= Try it =
Please return the listing exactly as it stands, skipping any pictures.

++++++++++

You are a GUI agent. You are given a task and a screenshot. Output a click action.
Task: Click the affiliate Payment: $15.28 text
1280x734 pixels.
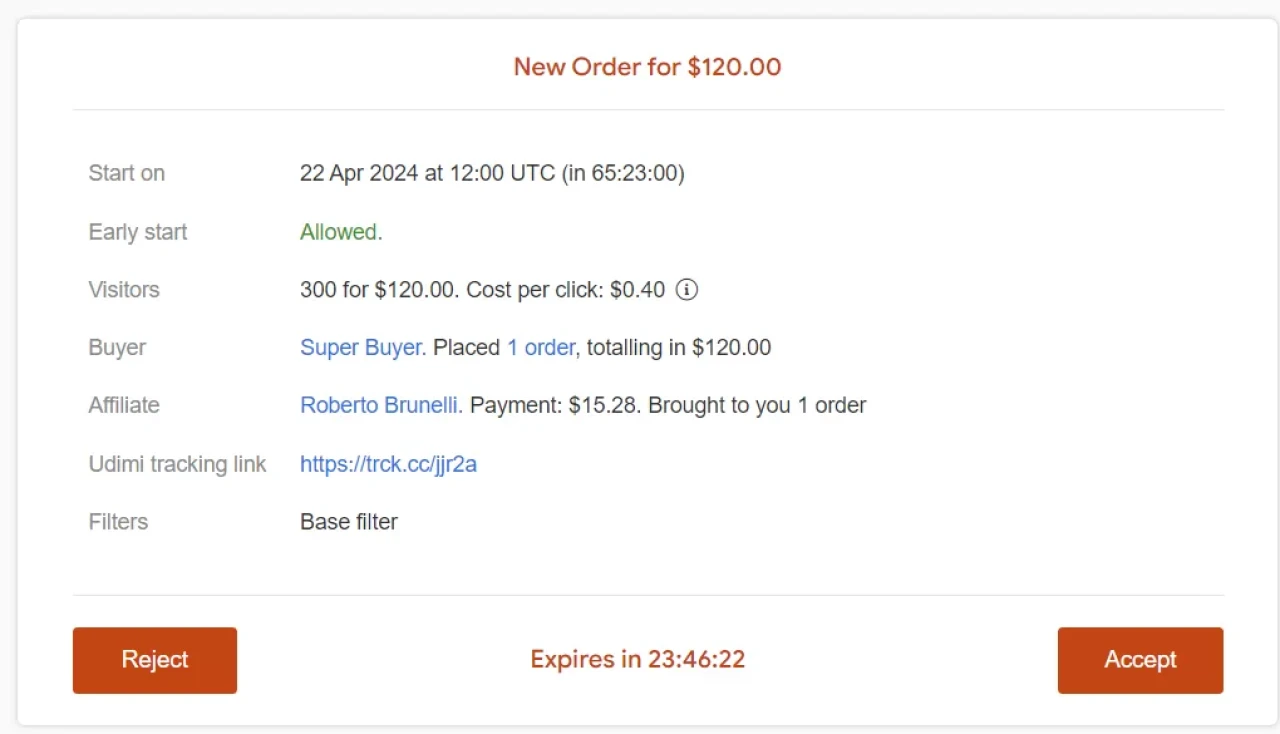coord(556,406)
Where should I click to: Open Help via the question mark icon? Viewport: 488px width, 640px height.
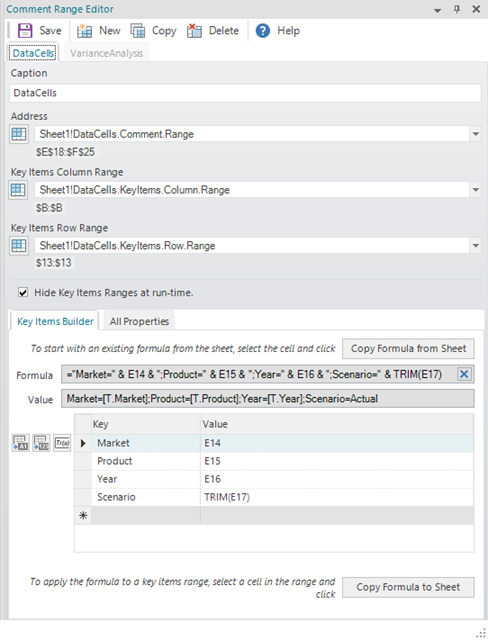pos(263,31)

++++++++++

= Response area =
You are a GUI agent. You are given a task and a screenshot. Output a click action.
Task: Click the affiliate Payment: $15.28 text
1280x734 pixels.
coord(556,406)
Where should I click to: Open Help via the question mark icon? Viewport: 488px width, 640px height.
pos(263,31)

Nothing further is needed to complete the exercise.